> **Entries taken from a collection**
==================================================
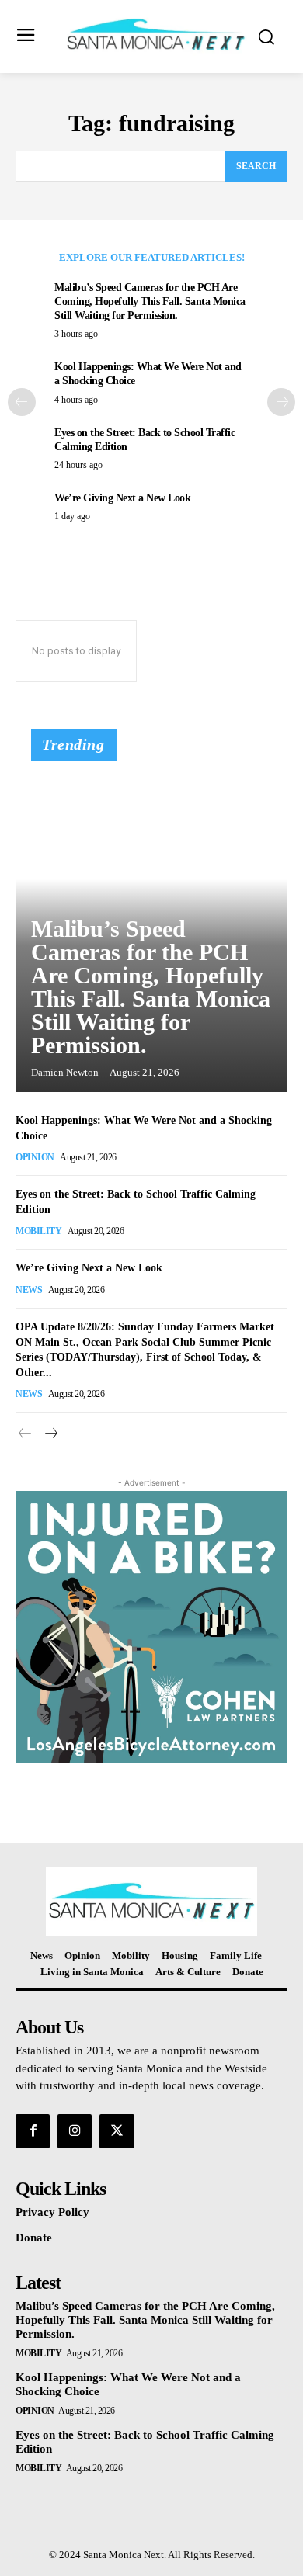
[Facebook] (33, 2131)
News (29, 1290)
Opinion (35, 1157)
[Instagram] (74, 2131)
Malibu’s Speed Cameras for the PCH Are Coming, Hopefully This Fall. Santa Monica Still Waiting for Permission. (150, 301)
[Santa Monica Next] (155, 35)
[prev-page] (22, 402)
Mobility (38, 1231)
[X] (116, 2131)
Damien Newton (65, 1072)
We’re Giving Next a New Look (122, 498)
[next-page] (281, 402)
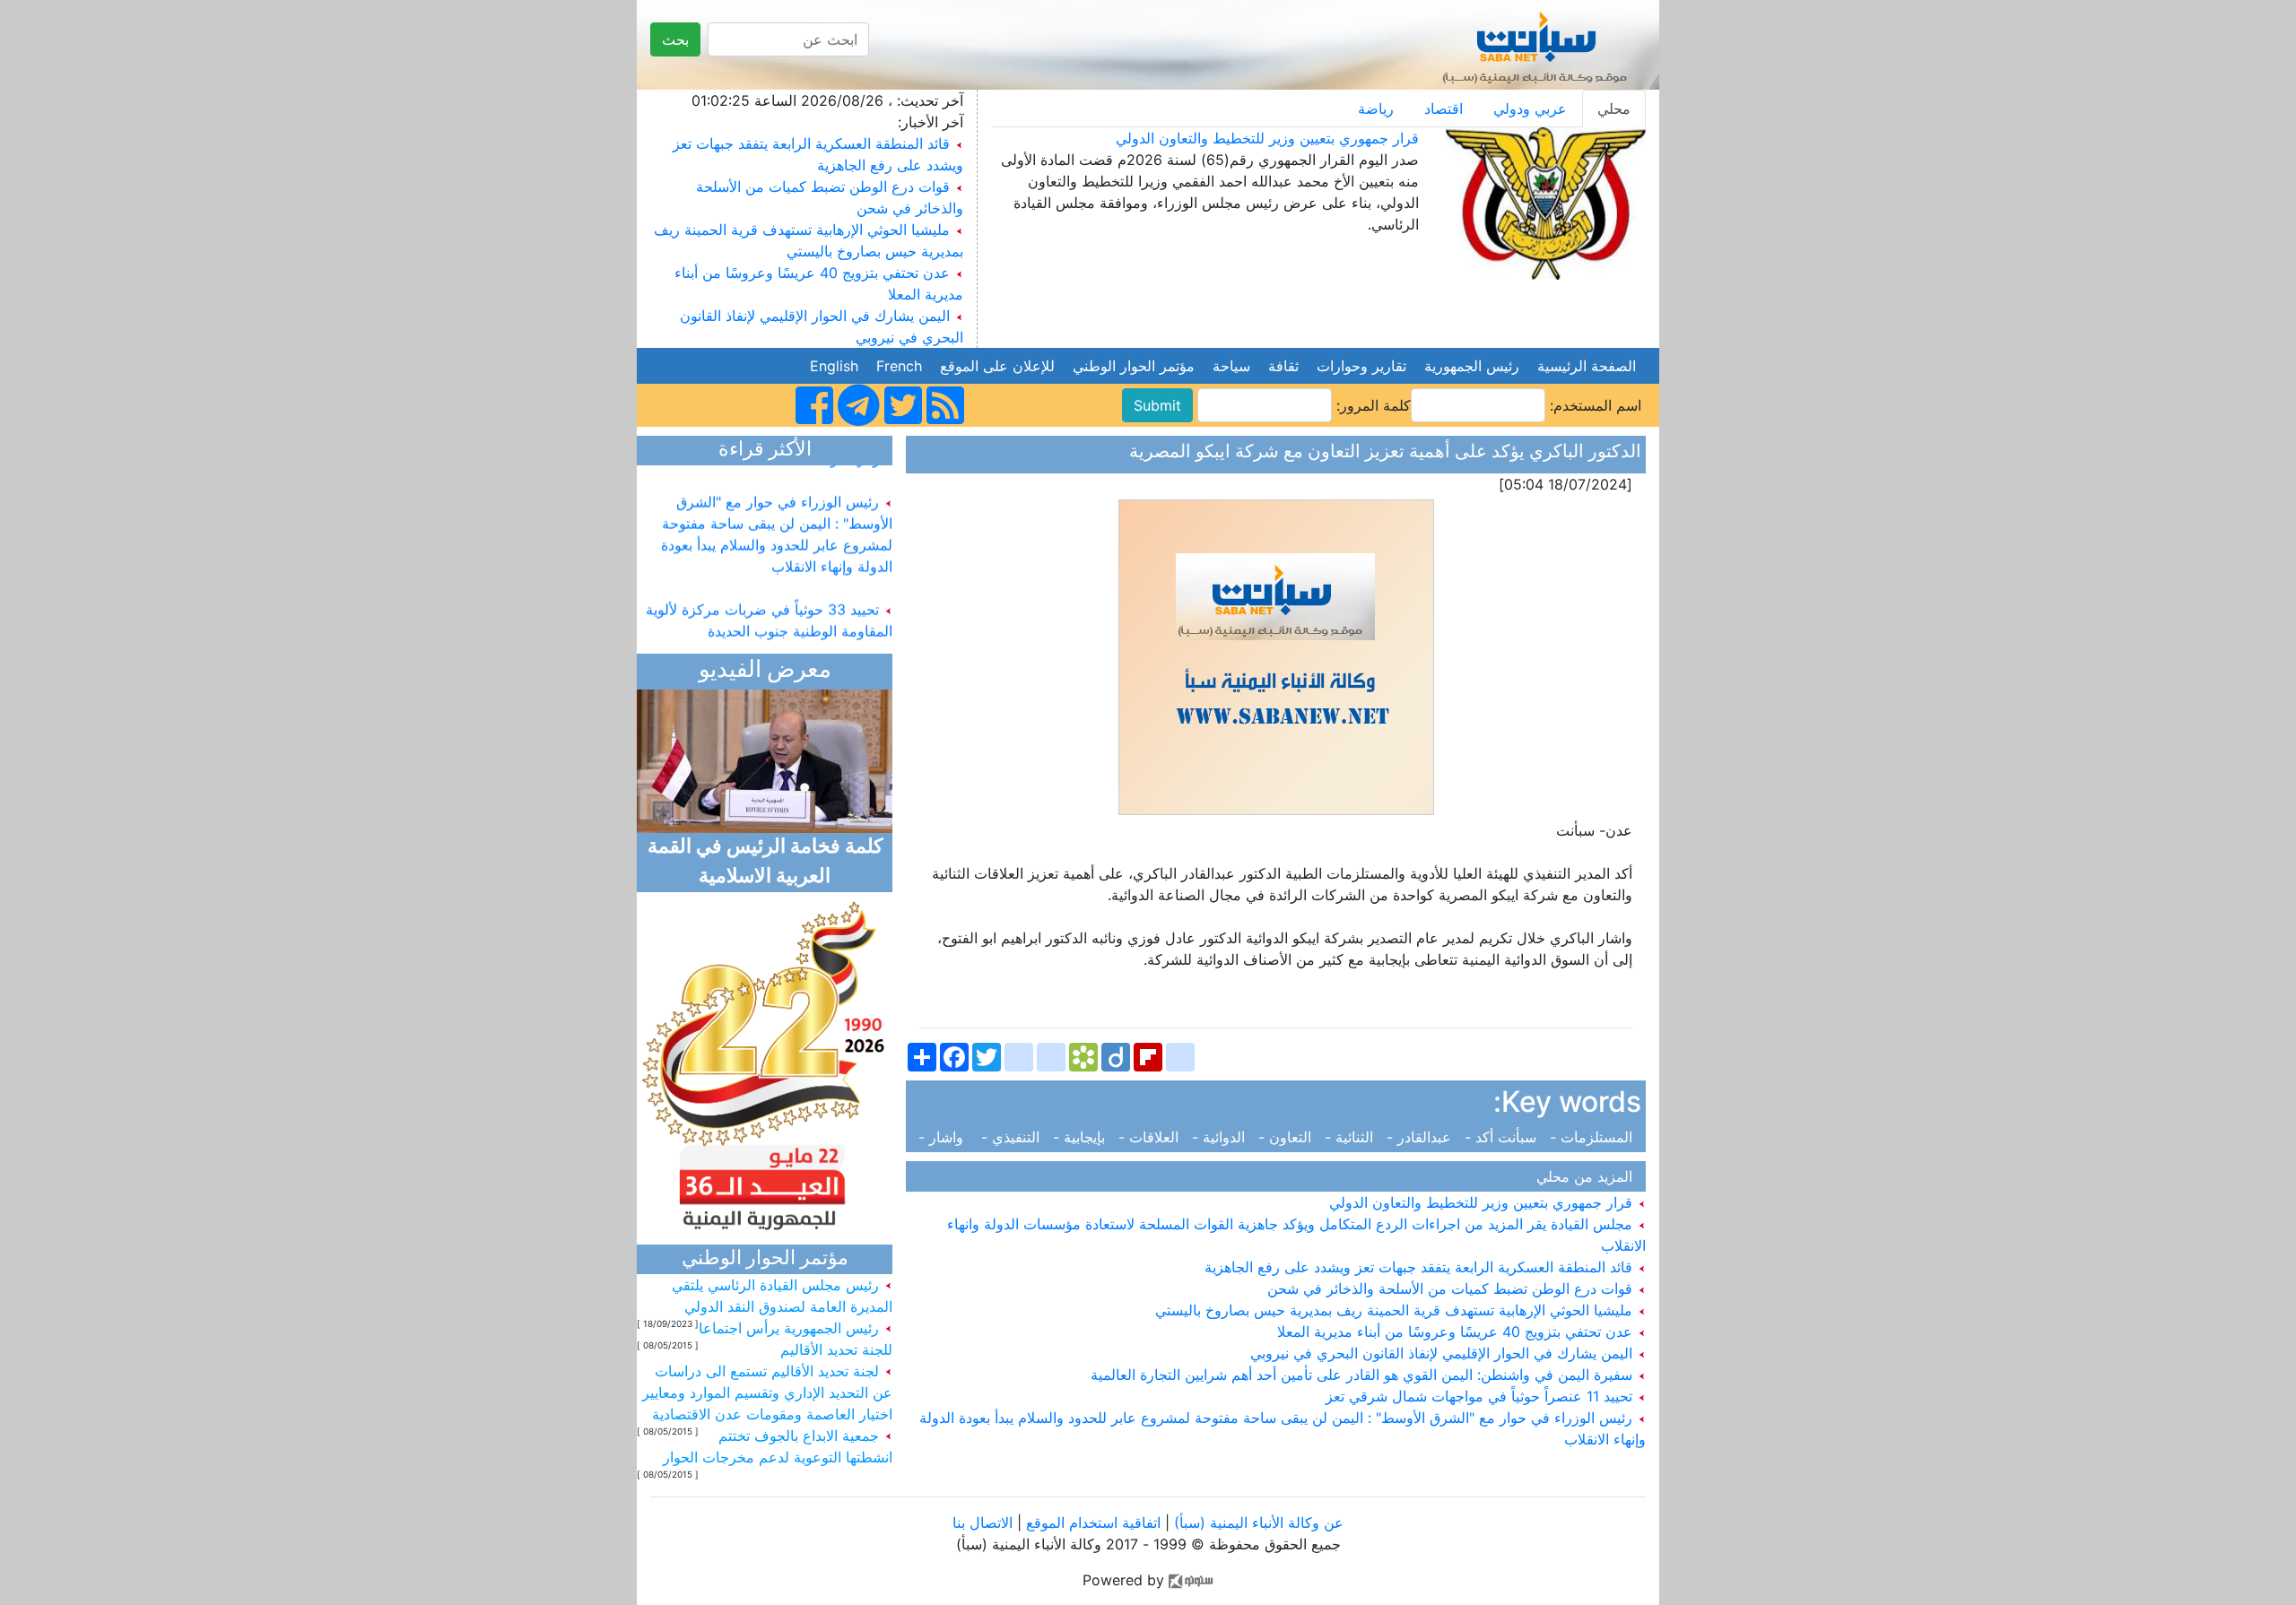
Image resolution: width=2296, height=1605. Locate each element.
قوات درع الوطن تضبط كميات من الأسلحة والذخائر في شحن (1452, 1288)
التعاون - (1287, 1137)
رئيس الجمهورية (1471, 366)
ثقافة (1283, 366)
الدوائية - (1220, 1137)
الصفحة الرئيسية (1586, 366)
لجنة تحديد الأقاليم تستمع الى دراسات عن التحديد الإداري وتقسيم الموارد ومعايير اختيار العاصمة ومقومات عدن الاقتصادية (767, 1392)
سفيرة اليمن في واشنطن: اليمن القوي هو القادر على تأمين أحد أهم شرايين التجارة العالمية (1364, 1375)
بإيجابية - (1081, 1137)
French (899, 366)
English (834, 366)
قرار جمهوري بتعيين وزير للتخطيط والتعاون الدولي (1267, 138)
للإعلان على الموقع (997, 366)
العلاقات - (1150, 1137)
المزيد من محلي (1588, 1176)
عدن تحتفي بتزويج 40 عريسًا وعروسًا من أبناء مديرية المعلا (1457, 1331)
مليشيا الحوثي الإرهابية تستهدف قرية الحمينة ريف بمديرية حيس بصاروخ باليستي (1396, 1310)
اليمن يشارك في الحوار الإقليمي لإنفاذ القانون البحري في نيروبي (1443, 1353)
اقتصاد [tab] (1443, 108)
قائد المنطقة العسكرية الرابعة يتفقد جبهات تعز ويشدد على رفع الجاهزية (1421, 1267)
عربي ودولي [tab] (1530, 108)
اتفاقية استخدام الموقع (1093, 1522)
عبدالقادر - (1421, 1137)
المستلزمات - (1593, 1137)
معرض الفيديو (765, 671)
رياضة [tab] (1376, 108)
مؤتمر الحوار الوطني (1134, 366)
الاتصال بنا (982, 1522)
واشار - (947, 1137)
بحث (675, 39)
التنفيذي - (1012, 1137)
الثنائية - (1351, 1137)
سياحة (1231, 366)
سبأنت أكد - (1502, 1137)
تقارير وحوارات (1361, 366)
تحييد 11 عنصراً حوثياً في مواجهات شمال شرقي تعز (1481, 1396)
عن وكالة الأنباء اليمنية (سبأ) (1257, 1522)
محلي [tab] (1614, 108)
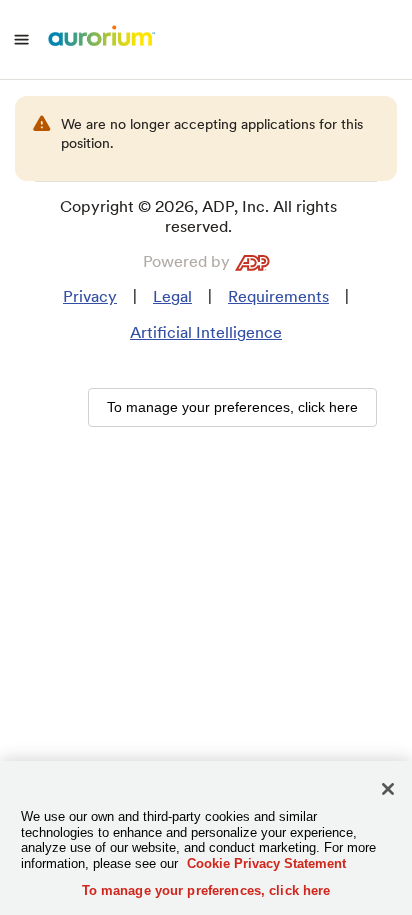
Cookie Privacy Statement (266, 863)
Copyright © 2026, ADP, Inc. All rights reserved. (198, 216)
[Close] (388, 789)
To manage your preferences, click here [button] (232, 407)
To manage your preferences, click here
==================================================
> **About this task**
When a line in the data contains the string "preferences", copy that line.

> **Response below**
To manage your preferences, click here [button] (232, 407)
To manage your preferences, click here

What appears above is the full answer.